Leon Botstein, the president of Bard College and the conductor and artistic director of the American Symphony Orchestra, began his talk on Wednesday night at the Yale Center for British Art by warning the audience that he intended to “infuriate you as much as I can.” Between the title of the night’s talk, “Beyond Fashion and Fear: The Future of the Humanities in the American University” and his opening promise, Botstein provided a humorous opening for what is hardly a funny concern for many humanities students: that their degrees are irrelevant and their prospects poor for finding paid work in a depressed economy.
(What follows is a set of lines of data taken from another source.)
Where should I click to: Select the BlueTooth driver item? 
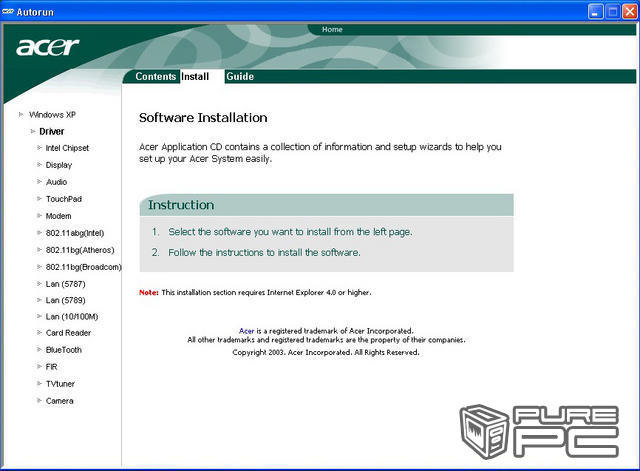[64, 350]
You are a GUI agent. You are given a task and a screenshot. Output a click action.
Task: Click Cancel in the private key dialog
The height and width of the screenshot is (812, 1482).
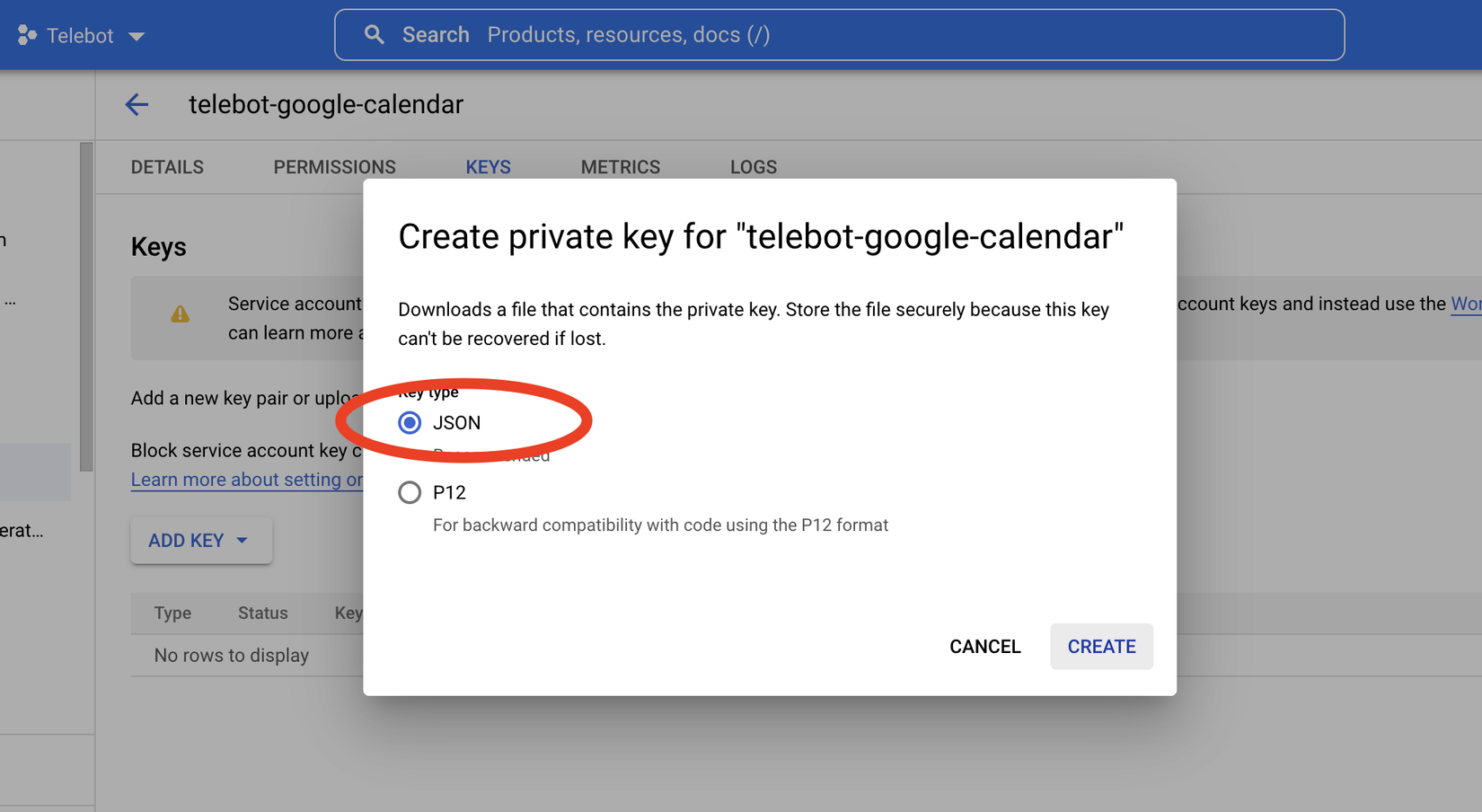(x=984, y=647)
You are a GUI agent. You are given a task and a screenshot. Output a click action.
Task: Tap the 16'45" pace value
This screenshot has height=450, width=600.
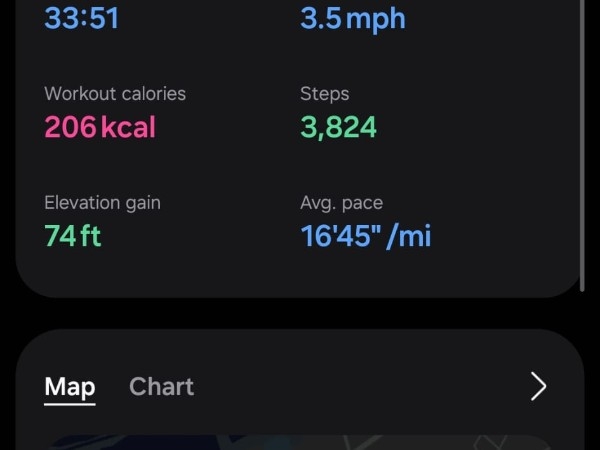338,236
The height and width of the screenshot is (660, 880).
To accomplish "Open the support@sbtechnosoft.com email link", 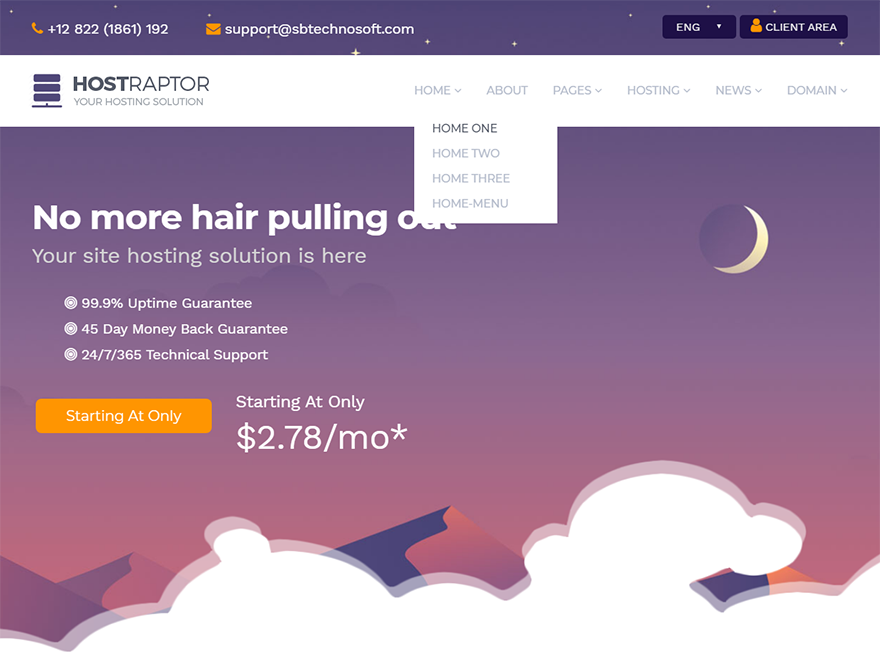I will click(319, 29).
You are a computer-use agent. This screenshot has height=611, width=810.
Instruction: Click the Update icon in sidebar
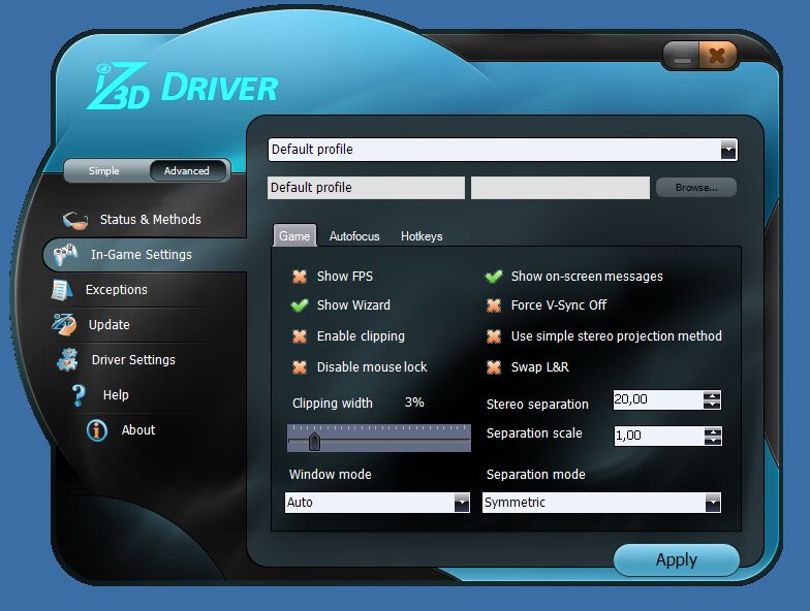tap(64, 324)
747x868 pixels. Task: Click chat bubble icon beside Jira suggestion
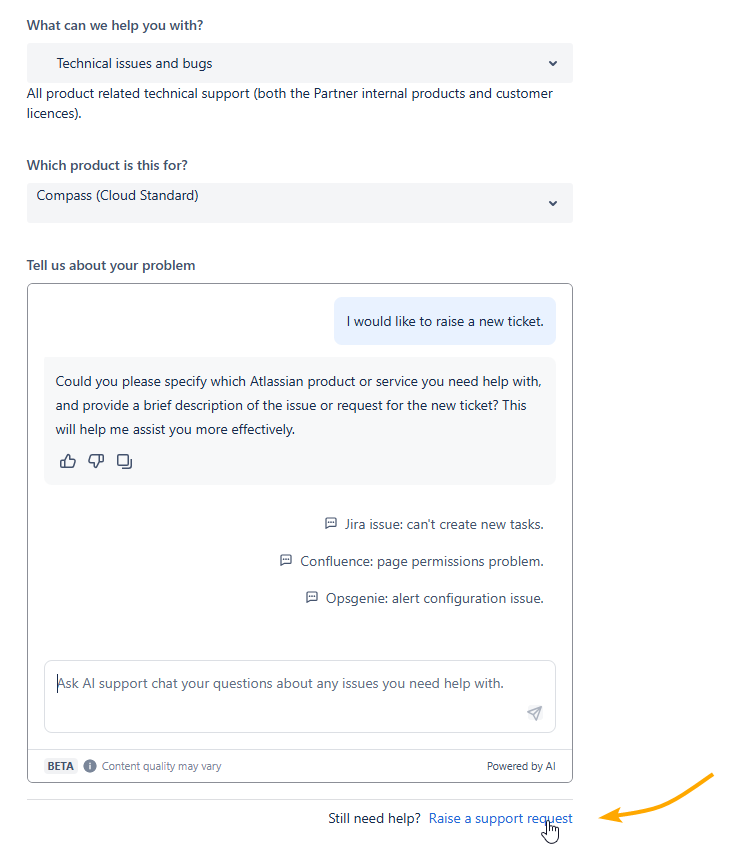pyautogui.click(x=331, y=523)
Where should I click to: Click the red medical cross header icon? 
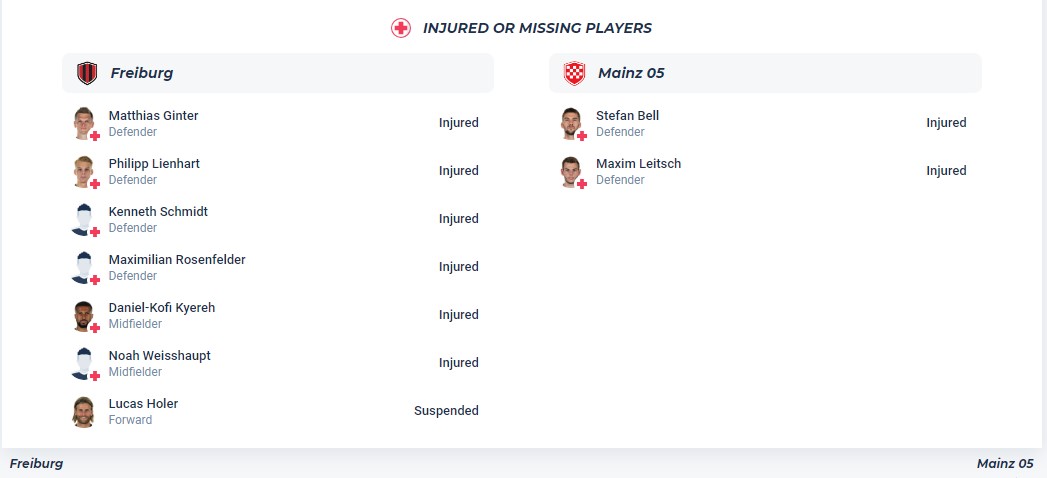click(401, 28)
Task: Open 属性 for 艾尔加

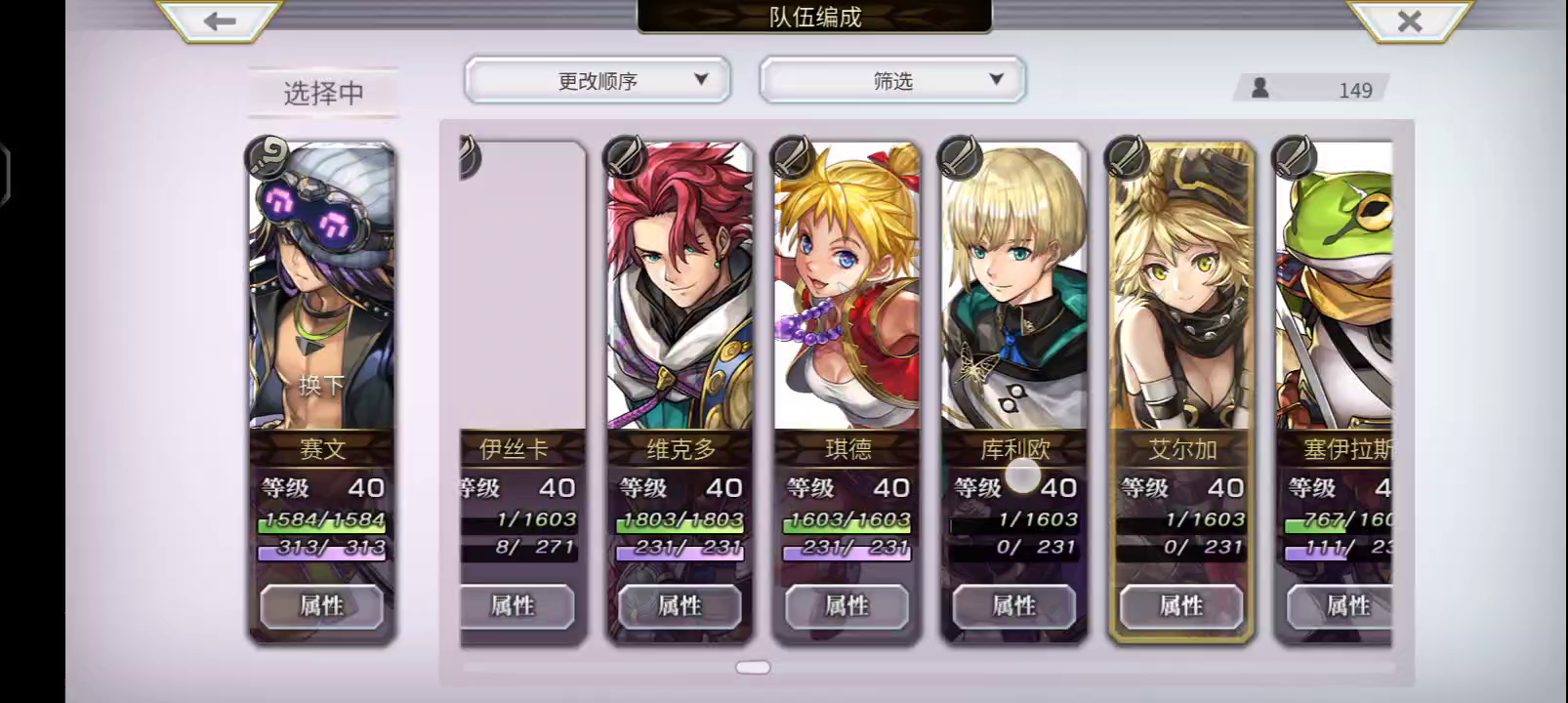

Botstein’s opening remark in some sense typifies the man himself, who is well known for his outspoken disregard for CollegeBoard, the SAT and college rankings publications. Botstein was ironic throughout his talk, moving effortlessly between jokes satirizing the response of parents to their children’s choice of major and deeply serious suggestions about the state of art and culture in the United States and society at large.

According to him, many parents now dread their children’s turn to English literature, seriously believing that the major is a “dead end into a dark place.” He delighted in recounting his recent visit to Stanford, when he dined with humanities faculty who fret about their increasingly slighted role in the intellectual emphases of the university, quipping that the Stanford arts faculty have “always been marginal” there.

Botstein did take a more serious tone about contemporary society’s real disinterest and detachment from the arts. According to him, our educational system has failed to cultivate an understanding of the relevance and importance of the arts and humanities in the American student. Most Americans, Botstein says, lack a personal attachment to music, art or literature.

To use his example, unlike crazed soccer fans, who literally kill each other over the results of games, such passion does not exist around arts because many people lack even an amateur association with them — most Americans cannot draw or paint or play an instrument. It’s debatable whether even the most hardcore violinists ever think about beating each other up after concerts gone wrong, but this is beside the point to Botstein.

Yale itself, Botstein continues, plays a role in perpetuating some of the “fear” surrounding involvement with the arts and humanities. Strict departmental structure and archaic, technical language of academia prevent scholars from considering important questions that span across disciplines. Students who choose to specialize in tech or natural sciences graduate with degrees that lack a background in the humanities and thus find themselves unprepared to tackle moral and ethical questions that the humanities investigate in depth.

Botstein’s charisma and good humor gave his talk a levity that saved it from falling into a rant about the lack of public interest in the arts and the failings of institutions like Yale to help correct society’s apathy. And according to him there is hope for the future; he sees technology as a positive force for bringing the arts back to the people. But he doesn’t offer much of a vision for how technology can be effectively used to bring classical music and literature back to everyday people.

Nor does Botstein offer an alternative to organizing departments by major, but he is sure that the status quo presents structural impediments to practical application of the arts and humanities. He refused to acknowledge the simple fact that any expansion of music or art programs in schools will require funding that is scarce. Maybe individual science and math teachers can do more in their classrooms to embrace history and literature in order to instill an ethical and moral education in their students. But for schools to emphasize the arts on an institutional level, they will have to spend.

Botstein hints at this conclusion when he acknowledges that struggling orchestras and operations like the Met will potentially have to be subsidized in order to survive. He is clearly wary of the sensitive subject of money, though, and doesn’t press the issue. He explains how at Bard the precarious financial situation drives them to innovate, but the school is practically dedicated to creative study, and public schools have to emphasize the core curriculum over anything else. Most schools simply don’t have the same flexibility that Bard does to throw what little money they have into strengthening their arts programs.

Ultimately, Botstein argues for vast structural changes to public and higher education in order to include the arts and humanities as central pillars of their core curriculums. This is a noble ideal, but in order to cultivate an appreciation of the arts among American students in college, that education will have to start at an elementary school level. And this is a question of funding that Botstein is not ready to address.